Provided passage
○ ○ ○ ○ ○

Multimodal AI Tutor

Project

A real-time AI tutor using vision, speech, and parallel reasoning

Note: This was an internal prototype, so public links are not available.

Timeline

Nov 2025 — Dec 2025

Role

AI EngineerSystem Designer

Tools

Next.jsAI SDKGemini FlashAzure Speech

The Concept

During a Friday “community time” within the BBC AI in Education community, I explored a simple idea:

What if a student could point their camera at a physics problem and ask, “how do I solve this?” and get real-time, voice-based guidance?

The aim was to let students interact naturally with complex problems using their camera and voice and get immediate, step-by-step guidance without any noticeable delay.

My Role

I led the concept, system design, and full-stack implementation. My focus was on validating a low-latency multimodal interaction loop within a short, experimental time frame.

System Architecture

At its core, the system runs on parallel perception and reasoning loops.
Visual context is processed continuously in the background, allowing the tutor to respond instantly when the user speaks.

The system combines three signals—live visual context, transcribed speech, and a Socratic system persona into a single reasoning step.
By decoupling perception from interaction, it achieves a near real-time experience despite underlying latency.

How It Works

Visual Context: Low-resolution camera frames are continuously processed to maintain a rolling visual context.
User Input: Speech-to-text captures user intent and triggers reasoning.
Multimodal Reasoning: The system combines vision, language, and persona to guide the student.
Voice Output: Responses are buffered at the sentence level before text-to-speech, ensuring natural delivery.

Key Insight

The breakthrough wasn't raw speed, it was parallelism.

By building context before it was needed, the system felt significantly faster and more responsive than traditional sequential approaches.

○ ○ ○ ○ ○

Records provided
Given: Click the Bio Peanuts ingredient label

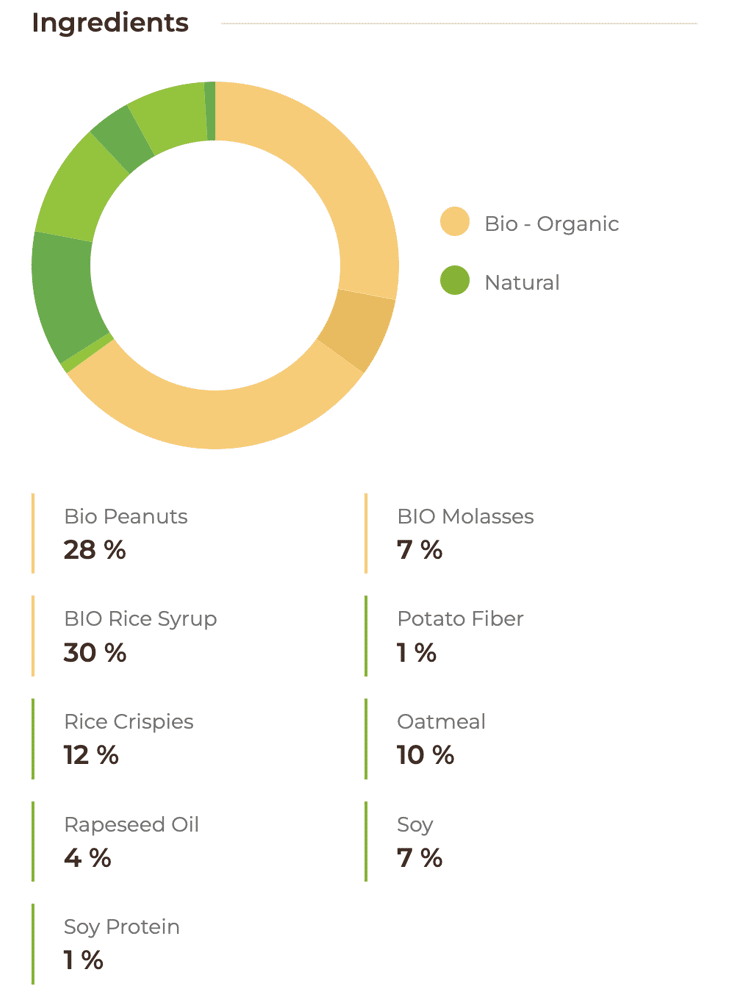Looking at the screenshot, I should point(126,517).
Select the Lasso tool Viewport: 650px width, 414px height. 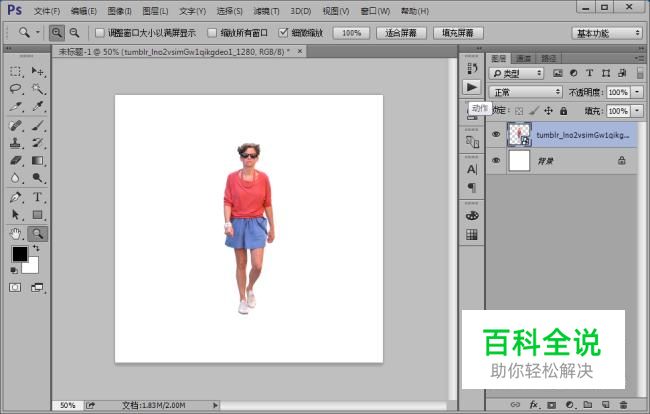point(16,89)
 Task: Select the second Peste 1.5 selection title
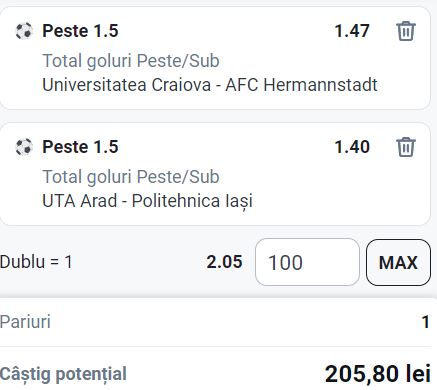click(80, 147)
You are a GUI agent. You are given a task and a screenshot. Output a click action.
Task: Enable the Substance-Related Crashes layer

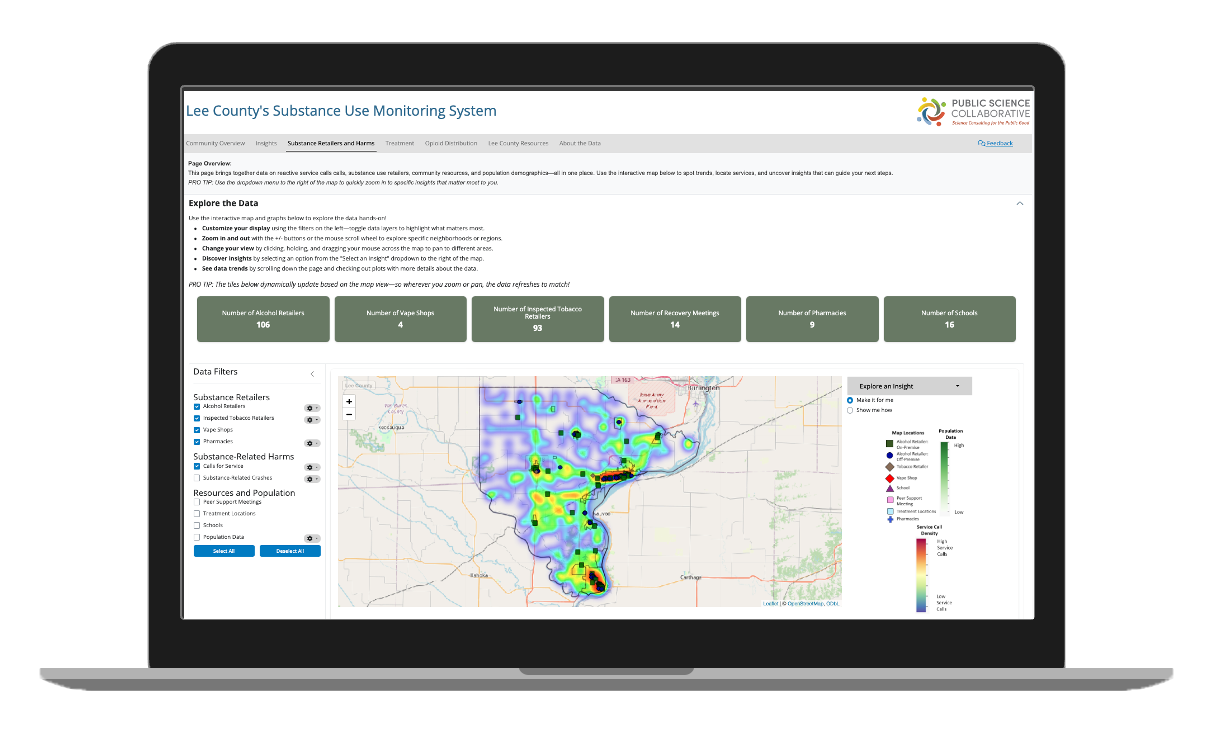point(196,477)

○ ○ ○ ○ ○

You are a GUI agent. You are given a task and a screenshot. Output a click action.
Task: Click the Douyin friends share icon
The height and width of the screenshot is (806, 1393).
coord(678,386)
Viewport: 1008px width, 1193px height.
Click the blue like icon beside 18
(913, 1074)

○ ○ ○ ○ ○

Your objective
Please repeat, word for word, the stretch of the multimodal AI tutor text that opens with the words containing "System Architecture" and closes with "the user speaks.".

Completed task
System Architecture

At its core, the system runs on parallel perception and reasoning loops.
Visual context is processed continuously in the background, allowing the tutor to respond instantly when the user speaks.